I thought the experience of getting chemo would be awful—I pictured tiny, dark, crowded hallways like in the movies, with all the sick and old people lined up in chairs with their IV bags. I’m sure some places are this depressing, but mine was not—it felt like a first-class cabin. There were these cute little pods with lots of light, comfortable chairs, big windows, and seating for friends. And there was WiFi! Plus, with my chemo port, I couldn’t feel anything while getting the chemo. (The sickness didn’t hit until a few hours later.) So chemo was like social hour for me, with my friends and family hanging out for a few hours.
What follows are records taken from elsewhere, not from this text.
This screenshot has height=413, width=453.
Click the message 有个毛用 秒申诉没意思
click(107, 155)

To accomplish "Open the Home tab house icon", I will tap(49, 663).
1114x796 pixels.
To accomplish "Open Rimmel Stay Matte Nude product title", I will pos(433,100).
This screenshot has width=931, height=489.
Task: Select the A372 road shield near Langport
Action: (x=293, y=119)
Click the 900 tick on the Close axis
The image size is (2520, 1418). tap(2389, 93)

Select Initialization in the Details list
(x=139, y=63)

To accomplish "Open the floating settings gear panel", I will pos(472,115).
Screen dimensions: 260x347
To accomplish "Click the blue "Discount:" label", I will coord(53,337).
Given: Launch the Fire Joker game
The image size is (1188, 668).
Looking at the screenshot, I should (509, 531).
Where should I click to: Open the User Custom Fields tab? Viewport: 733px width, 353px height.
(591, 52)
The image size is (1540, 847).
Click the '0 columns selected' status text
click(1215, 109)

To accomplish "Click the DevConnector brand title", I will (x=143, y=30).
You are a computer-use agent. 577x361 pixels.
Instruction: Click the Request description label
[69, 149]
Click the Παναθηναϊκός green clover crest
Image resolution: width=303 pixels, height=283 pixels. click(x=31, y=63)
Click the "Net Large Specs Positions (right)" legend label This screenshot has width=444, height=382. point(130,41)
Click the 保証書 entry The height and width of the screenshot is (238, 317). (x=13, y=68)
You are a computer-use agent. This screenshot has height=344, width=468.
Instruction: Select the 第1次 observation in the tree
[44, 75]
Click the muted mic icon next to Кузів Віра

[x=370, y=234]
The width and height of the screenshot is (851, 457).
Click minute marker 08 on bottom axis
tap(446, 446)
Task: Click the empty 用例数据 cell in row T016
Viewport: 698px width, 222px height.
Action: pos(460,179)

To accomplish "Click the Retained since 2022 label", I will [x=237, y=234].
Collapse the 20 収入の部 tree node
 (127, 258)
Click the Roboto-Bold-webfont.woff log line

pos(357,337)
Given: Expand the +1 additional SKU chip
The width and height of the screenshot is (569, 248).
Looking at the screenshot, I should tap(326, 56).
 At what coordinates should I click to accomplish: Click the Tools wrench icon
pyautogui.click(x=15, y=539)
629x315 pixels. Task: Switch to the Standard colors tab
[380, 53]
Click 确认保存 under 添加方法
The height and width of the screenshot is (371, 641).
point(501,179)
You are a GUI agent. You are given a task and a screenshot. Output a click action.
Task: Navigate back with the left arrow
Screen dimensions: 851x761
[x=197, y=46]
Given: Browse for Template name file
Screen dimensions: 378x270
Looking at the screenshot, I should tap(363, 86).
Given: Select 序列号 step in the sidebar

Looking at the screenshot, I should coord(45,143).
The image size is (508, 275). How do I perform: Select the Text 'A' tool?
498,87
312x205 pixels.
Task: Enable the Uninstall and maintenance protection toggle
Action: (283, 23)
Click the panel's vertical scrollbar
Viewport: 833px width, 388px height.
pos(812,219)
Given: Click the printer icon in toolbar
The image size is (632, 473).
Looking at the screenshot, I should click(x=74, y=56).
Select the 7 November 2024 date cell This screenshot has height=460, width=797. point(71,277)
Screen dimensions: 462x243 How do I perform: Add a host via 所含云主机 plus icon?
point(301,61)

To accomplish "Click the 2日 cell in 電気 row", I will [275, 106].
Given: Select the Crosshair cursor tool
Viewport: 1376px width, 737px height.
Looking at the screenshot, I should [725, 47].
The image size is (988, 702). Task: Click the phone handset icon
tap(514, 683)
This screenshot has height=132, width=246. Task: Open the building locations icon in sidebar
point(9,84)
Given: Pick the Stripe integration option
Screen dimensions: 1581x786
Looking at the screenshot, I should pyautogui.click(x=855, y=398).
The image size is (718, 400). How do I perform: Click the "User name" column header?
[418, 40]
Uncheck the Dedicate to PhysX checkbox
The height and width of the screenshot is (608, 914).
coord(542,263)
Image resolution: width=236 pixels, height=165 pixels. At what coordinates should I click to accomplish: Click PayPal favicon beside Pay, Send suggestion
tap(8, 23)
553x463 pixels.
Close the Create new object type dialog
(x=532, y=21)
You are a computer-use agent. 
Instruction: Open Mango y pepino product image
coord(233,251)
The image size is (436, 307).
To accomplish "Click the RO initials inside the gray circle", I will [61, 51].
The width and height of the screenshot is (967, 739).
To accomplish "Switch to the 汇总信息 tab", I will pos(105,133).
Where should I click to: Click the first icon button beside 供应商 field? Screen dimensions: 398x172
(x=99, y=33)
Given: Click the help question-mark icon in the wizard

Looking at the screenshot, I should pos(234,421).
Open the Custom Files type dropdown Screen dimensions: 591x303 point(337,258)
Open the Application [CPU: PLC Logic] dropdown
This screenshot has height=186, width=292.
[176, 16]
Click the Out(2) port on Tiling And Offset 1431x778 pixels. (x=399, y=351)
Like happy hour, but except instead of alcohol, it was just a bunch of poison. The only bad part was that while I couldn’t feel the meds, I could taste them. (They tasted like blood and pennies, and that taste reappeared for the next week after starting the meds.)

Food Is Not Your Friend

As mentioned above, chemo causes a very metallic, very revolting blood-and-pennies taste that keeps reappearing. This makes it hard to eat or drink because everything tastes like it—even water. It’s kind of like having food poisoning—you know exactly which food poisoned you and never want to have it again. Or like how you can’t drink screwdrivers after that one time in college. Your brain knows this taste made you sick, and you get nauseous every time it comes back. So it’s like having horrible food poisoning, and then being forced to eat the same thing that made you sick every meal. You just openly reject it.

So here’s my advice: take the nausea meds before you get sick (they work better that way), don’t eat anything with strong flavor or that you really like the first few days of chemo (it will be ruined), stock up on very bland meals ahead of time (grocery store chicken soup, saltines, bagels), and buy every water flavoring product you can find to mask the chemo taste. I also found that I really liked pho during chemo, and it gives you extra hydration since it’s so hard to drink water. But, basically, the chemo diet is whatever you can keep down, so do what you’ve got to do.

I hope this answered some of your questions about chemo, but if you have any questions about my cancer journey or if there are more articles you’d like to see, please let me know in the comments. I’m a very open person, and I wish I had had more resources for this process that weren’t just about statistics. Because let me tell you—at stage four, they’re really f*cking bad, so reading them is not helpful. Also, CHECK YOUR F*CKING BOOBS. Mine are consistently trying to off me.

But don’t worry, guys. I’m a pretty tough bitch.

Me to my boobs:

(Because after chemo ended, they got chopped the f*ck out of me via double mastectomy.)